▸ Selected text
►

Having had a very reading-heavy December, it was kind of a shock to go back…

Having had a very reading-heavy December, it was kind of a shock to go back to doing all of my reading just before I fell asleep and dropped the book on my nose. Seriously, real life gets in the way of reading so much. I do not approve.

Anyhow, I still managed to get through a few books, which I ramble about in the video below – I initially thought more coherently than in my jetlagged December video, but on actually watching it, I may be wrong. Sorry. I might do better at the talking when jetlagged…

In just a moment I shall dive into my mini reviews and cookies and a cuppa ratings for all the books, but there’s one bit of admin to take care of first. There will be a little slowing of the blog posts around here. In the past four years I’ve written a lot of blogs and short stories, most of which you can find on the site (minus the ones I removed because I don’t like them anymore. Well, all the ones I remembered I don’t like).

And rather than run the risk of repeating myself (or my blogs heading down ever more dubious paths, such as the title I jotted down the other day: 5 Things to Learn From Tea. Actually, no. That may be usable. Some of the others were worse), I’m going to drop down to one book chat and one other post (be it blog, recipe, or gratuitous cat photos) per month. The odd short story will go out to subscribers in the monthly newsletter (here’s what one of those looks like), so make sure you sign up to be in for those – as well as for your chance to grab free ARCs and giveaways!

I hope you keep joining me for book chats and blogs, and would love to see you over on Facebook, Instagram, Twitter, or the newsletter! And if you have any suggestions for blogs and chats, I would love to hear them. Seriously. Don’t make me write about 7.5 Uses for Old Tea Leaves

And with all that messy admin stuff done, let’s get to the books!

erebus, michael palin, the radley, matt haig, end of the world running club, paul torday, joanna penn, book chat, book reviews,

Erebus, Michael Palin. A well-written, entertaining account of the voyage of the Erebus, one of the two ships (along with the Terror) lost in the Arctic on the search for the North-West Passage in 1845. It ranges from her building and launch as a warship, through the story of the two ships’ Antarctic exploration, before concluding with the search to piece together what exactly happened to the missing crews. If you’re at all interested in early polar exploration or maritime history, this is a fantastic read. Five pieces of ship’s biscuit and a ration of rum, although in reality let’s go with five cookies and a cuppa.

“Cheered on by a crowd of engineers, carpenters, blacksmiths, clerks and their families, the stout, broad-hulled warship they had been building for the past two years slides, stern first, down the slipway at Pembroke Dockyard. The cheers rise to a roar as she strikes the waters of Milford Haven. She bounces, bobs and shakes herself like a newborn waterfowl. Her name is Erebus.”

◄

▸ Raw data
►

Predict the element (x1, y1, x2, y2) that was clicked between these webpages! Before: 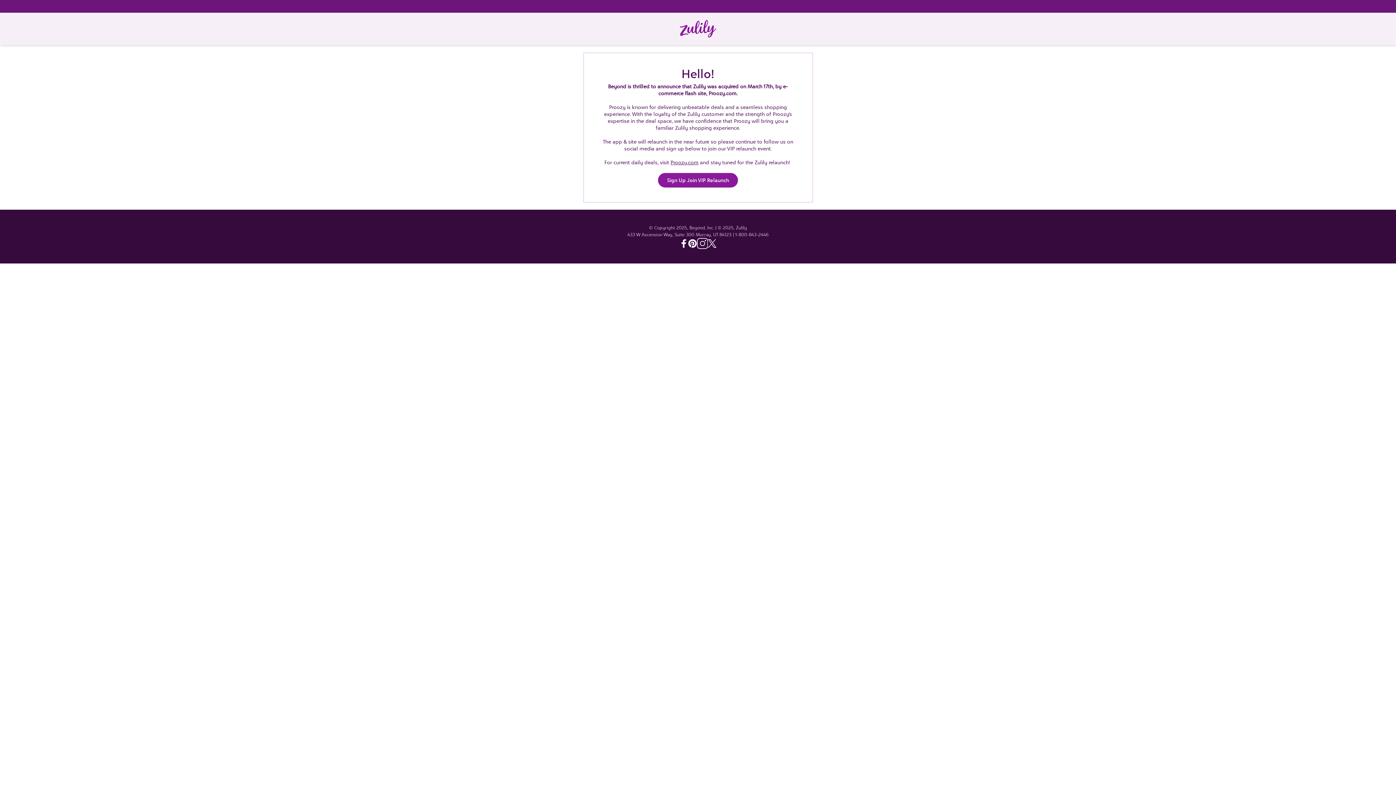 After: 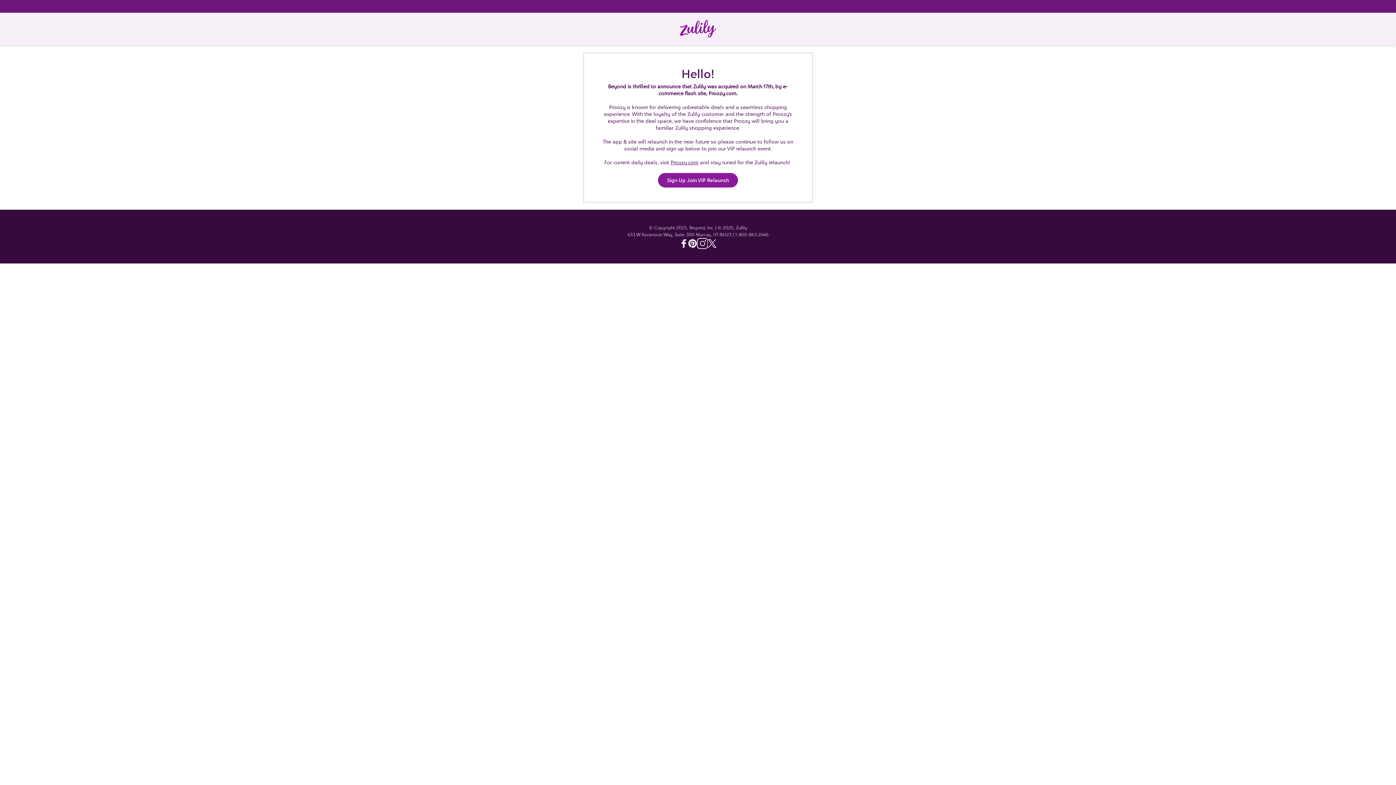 Action: label: Home bbox: (680, 12, 716, 45)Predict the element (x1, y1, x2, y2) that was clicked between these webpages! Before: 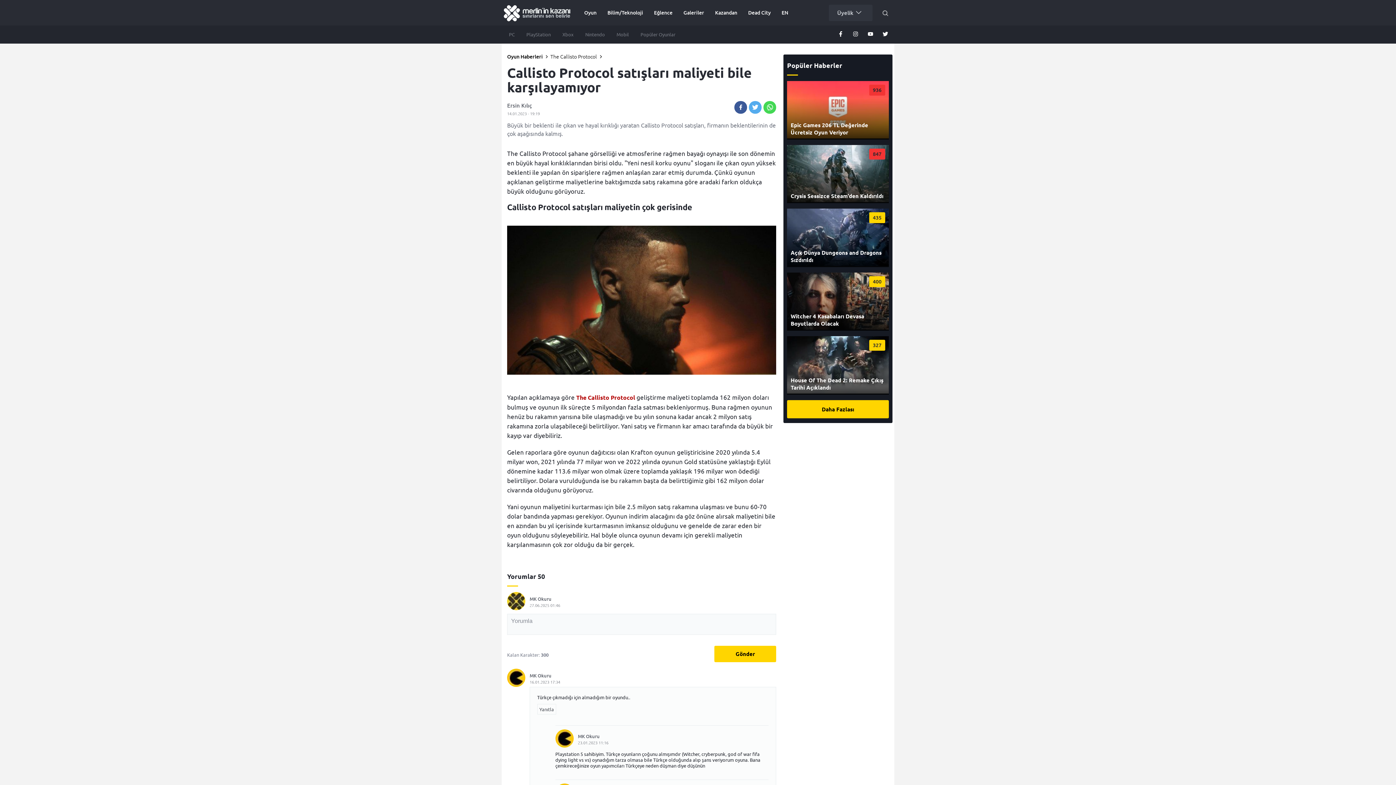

◄

▸ Short exercise 1
Retype part of the book chat post word for word, beginning at "I hope you keep" and stopping after "to the books!".
▸ Short exercise 2
Extend the book chat post, picking up after its final sentence.

▸ Expected output 1
I hope you keep joining me for book chats and blogs, and would love to see you over on Facebook, Instagram, Twitter, or the newsletter! And if you have any suggestions for blogs and chats, I would love to hear them. Seriously. Don’t make me write about 7.5 Uses for Old Tea Leaves

And with all that messy admin stuff done, let’s get to the books!

▸ Expected output 2
― Michael Palin, Erebus

The End of the World Running Club, Adrian J Walker. This is one of those books I wanted to like much more than I actually did. It was well-written, and I loved the set-up of the disaster that destroys all the major cities in the UK. The imagining of the resulting chaos was also very well done, but I had very little invested with the main character. I just didn’t like him. While he did have a reasonably good character arc, he told us (it’s a first person POV) so many times what an awful husband and father he was, I kind of thought his wife could do better and he probably didn’t really deserve to find her. Plus the supporting characters were all a bit meh, too. Three cookies and a lukewarm cup of tea.

“All the doom and the gloom and the guilt and woe. All the stuff that doesn’t really exist. That’s what brings you down.”
― Adrian J. Walker, The End of the World Running Club

The Radleys, Matt Haig. Okay, so this month may have been the month of “books I expected more from.” This was a fun, entertaining read about a family of vampires living in English suburbia, slathering on the SPF 60 sunblock, avoiding garlic in salad dressings, hosting book clubs, and generally pretending to be Just Like Everyone Else. Until one of the teenage kids, who doesn’t even know she’s a vampire (and is, in fact, trying to be vegan), kind of bites someone… I will confess here that reading this after The Humans probably set my expectations far too high, because it’s a good story. It’s a fun exploration of the problems of trying so desperately to conform that you all but suffocate who you are, and it’s well-written. I mean, Matt Haig. Of course it’s well-written. But, for me, it was just kind of okay. Some of the characters annoyed me. A lot of their motivation made no sense. So, overall, a four cookie book. Maybe some water on the side.

“You reach a certain age — sometimes it’s fifteen, sometimes it’s forty-six — and you realize the cliche you have adopted for yourself isn’t working.”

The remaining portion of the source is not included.